Substitute "button" for "icon" in the material from its first line through the line containing "pyautogui.click(x=139, y=208)", inclusive, and write out those lines with nothing else altered.

>> BEGIN DATASET EXCERPTS

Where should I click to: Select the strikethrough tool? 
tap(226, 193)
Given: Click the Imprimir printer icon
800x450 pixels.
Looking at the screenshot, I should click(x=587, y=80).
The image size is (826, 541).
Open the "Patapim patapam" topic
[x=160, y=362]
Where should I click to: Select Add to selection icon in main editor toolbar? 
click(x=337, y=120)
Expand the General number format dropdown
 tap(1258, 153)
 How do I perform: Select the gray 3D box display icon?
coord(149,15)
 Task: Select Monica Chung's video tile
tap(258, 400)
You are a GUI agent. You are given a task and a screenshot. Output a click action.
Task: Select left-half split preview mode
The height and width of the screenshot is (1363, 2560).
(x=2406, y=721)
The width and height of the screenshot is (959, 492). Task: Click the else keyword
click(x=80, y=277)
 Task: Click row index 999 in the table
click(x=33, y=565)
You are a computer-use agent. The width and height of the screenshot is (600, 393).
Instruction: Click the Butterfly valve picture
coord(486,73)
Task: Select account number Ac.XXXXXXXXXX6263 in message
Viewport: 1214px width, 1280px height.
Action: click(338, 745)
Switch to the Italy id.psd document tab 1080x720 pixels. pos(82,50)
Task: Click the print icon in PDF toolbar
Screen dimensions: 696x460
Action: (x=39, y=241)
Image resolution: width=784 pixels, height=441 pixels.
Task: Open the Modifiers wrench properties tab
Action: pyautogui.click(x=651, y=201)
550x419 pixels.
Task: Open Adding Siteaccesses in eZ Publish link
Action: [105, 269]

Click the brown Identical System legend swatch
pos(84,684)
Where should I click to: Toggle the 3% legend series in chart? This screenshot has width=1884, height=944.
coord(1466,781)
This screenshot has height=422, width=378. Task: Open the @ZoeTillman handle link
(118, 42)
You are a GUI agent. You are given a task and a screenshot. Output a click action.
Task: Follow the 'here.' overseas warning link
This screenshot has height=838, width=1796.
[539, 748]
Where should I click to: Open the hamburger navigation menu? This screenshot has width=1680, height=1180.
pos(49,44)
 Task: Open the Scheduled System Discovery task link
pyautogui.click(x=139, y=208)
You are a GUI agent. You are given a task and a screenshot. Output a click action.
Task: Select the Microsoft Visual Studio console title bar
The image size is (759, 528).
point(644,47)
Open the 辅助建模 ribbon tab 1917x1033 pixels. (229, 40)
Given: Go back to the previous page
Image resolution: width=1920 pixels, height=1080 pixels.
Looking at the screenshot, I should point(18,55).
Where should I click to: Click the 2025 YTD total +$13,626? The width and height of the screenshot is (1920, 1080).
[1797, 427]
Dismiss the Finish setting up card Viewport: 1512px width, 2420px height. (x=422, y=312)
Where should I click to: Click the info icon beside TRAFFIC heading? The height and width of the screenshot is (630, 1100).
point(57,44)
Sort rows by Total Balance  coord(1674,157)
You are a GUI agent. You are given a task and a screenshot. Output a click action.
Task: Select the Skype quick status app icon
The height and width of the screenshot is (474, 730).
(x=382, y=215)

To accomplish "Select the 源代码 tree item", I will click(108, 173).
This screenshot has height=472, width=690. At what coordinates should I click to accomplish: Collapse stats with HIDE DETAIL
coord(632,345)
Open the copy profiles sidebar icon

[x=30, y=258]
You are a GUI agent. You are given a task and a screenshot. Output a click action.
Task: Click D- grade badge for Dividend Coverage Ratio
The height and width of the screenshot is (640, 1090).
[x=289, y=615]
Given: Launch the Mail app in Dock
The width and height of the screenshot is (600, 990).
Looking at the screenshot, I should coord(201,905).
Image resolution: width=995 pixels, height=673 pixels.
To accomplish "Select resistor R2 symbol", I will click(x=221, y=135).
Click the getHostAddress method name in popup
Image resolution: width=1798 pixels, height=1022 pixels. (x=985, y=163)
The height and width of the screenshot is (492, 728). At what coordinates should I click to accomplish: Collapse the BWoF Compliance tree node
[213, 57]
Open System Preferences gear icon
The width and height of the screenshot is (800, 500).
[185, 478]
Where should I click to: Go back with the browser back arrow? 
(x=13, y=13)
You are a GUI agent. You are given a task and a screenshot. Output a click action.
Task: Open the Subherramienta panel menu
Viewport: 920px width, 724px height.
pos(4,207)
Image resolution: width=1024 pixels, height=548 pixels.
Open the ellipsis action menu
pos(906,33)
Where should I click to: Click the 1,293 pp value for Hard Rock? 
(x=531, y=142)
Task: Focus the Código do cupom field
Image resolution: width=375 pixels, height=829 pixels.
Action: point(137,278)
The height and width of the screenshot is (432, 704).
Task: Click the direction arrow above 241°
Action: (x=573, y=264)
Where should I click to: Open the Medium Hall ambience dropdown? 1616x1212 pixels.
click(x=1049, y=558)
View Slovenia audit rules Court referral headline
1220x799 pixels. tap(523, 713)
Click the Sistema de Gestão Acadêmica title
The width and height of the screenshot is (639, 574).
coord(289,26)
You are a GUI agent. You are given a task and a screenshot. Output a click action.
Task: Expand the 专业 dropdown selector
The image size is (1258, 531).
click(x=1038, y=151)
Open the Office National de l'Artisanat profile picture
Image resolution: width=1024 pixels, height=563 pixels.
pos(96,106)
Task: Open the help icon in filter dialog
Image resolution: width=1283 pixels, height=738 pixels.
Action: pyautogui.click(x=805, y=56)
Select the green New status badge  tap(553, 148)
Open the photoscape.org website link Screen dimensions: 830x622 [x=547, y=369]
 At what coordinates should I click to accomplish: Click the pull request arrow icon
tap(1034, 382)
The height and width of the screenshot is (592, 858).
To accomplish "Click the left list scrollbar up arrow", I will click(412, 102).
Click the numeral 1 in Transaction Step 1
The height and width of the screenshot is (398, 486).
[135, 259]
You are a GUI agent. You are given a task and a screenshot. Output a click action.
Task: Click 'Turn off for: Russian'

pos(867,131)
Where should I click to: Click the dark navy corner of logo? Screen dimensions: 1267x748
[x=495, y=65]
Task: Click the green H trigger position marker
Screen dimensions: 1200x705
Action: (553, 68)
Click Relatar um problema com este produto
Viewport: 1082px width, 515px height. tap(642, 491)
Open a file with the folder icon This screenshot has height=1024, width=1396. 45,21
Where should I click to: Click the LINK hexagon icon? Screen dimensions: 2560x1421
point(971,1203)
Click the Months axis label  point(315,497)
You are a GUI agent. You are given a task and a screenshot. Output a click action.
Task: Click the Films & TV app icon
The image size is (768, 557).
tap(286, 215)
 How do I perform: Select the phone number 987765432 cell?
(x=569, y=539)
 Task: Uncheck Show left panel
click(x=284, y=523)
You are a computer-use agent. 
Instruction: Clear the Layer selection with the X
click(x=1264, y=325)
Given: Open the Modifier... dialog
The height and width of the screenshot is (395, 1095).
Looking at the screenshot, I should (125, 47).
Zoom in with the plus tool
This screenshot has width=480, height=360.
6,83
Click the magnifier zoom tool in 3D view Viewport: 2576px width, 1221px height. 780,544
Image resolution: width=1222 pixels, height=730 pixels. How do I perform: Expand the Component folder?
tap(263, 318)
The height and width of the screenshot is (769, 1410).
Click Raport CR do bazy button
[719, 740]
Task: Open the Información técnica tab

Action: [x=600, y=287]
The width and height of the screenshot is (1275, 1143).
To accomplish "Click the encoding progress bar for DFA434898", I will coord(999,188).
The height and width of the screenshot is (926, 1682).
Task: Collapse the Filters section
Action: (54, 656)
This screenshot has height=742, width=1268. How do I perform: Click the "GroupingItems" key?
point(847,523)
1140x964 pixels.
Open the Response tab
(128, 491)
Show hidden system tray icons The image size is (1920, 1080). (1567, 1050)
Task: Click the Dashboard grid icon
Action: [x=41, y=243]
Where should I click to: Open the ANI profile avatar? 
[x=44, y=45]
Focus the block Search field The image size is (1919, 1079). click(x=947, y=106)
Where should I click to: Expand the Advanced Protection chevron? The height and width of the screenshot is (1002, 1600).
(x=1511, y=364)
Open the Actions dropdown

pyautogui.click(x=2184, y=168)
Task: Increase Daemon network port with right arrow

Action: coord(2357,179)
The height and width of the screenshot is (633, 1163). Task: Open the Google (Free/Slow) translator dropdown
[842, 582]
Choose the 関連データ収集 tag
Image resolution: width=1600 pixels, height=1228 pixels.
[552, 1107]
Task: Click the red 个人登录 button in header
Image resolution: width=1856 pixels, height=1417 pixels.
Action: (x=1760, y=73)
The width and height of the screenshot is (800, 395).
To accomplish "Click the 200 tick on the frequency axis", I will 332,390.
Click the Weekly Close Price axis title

>> END DATASET EXCERPTS

TASK SOLUTION:
Where should I click to: Select the strikethrough tool? 
tap(226, 193)
Given: Click the Imprimir printer button
800x450 pixels.
Looking at the screenshot, I should click(x=587, y=80).
The image size is (826, 541).
Open the "Patapim patapam" topic
[x=160, y=362]
Where should I click to: Select Add to selection button in main editor toolbar? 
click(x=337, y=120)
Expand the General number format dropdown
 tap(1258, 153)
 How do I perform: Select the gray 3D box display button?
coord(149,15)
 Task: Select Monica Chung's video tile
tap(258, 400)
You are a GUI agent. You are given a task and a screenshot. Output a click action.
Task: Select left-half split preview mode
The height and width of the screenshot is (1363, 2560).
(x=2406, y=721)
The width and height of the screenshot is (959, 492). Task: Click the else keyword
click(x=80, y=277)
 Task: Click row index 999 in the table
click(x=33, y=565)
You are a computer-use agent. The width and height of the screenshot is (600, 393).
Instruction: Click the Butterfly valve picture
coord(486,73)
Task: Select account number Ac.XXXXXXXXXX6263 in message
Viewport: 1214px width, 1280px height.
Action: click(338, 745)
Switch to the Italy id.psd document tab 1080x720 pixels. pos(82,50)
Task: Click the print button in PDF toolbar
Screen dimensions: 696x460
Action: (x=39, y=241)
Image resolution: width=784 pixels, height=441 pixels.
Task: Open the Modifiers wrench properties tab
Action: pyautogui.click(x=651, y=201)
550x419 pixels.
Task: Open Adding Siteaccesses in eZ Publish link
Action: [105, 269]

Click the brown Identical System legend swatch
pos(84,684)
Where should I click to: Toggle the 3% legend series in chart? This screenshot has width=1884, height=944.
coord(1466,781)
This screenshot has height=422, width=378. Task: Open the @ZoeTillman handle link
(118, 42)
You are a GUI agent. You are given a task and a screenshot. Output a click action.
Task: Follow the 'here.' overseas warning link
This screenshot has height=838, width=1796.
[539, 748]
Where should I click to: Open the hamburger navigation menu? This screenshot has width=1680, height=1180.
pos(49,44)
 Task: Open the Scheduled System Discovery task link
pyautogui.click(x=139, y=208)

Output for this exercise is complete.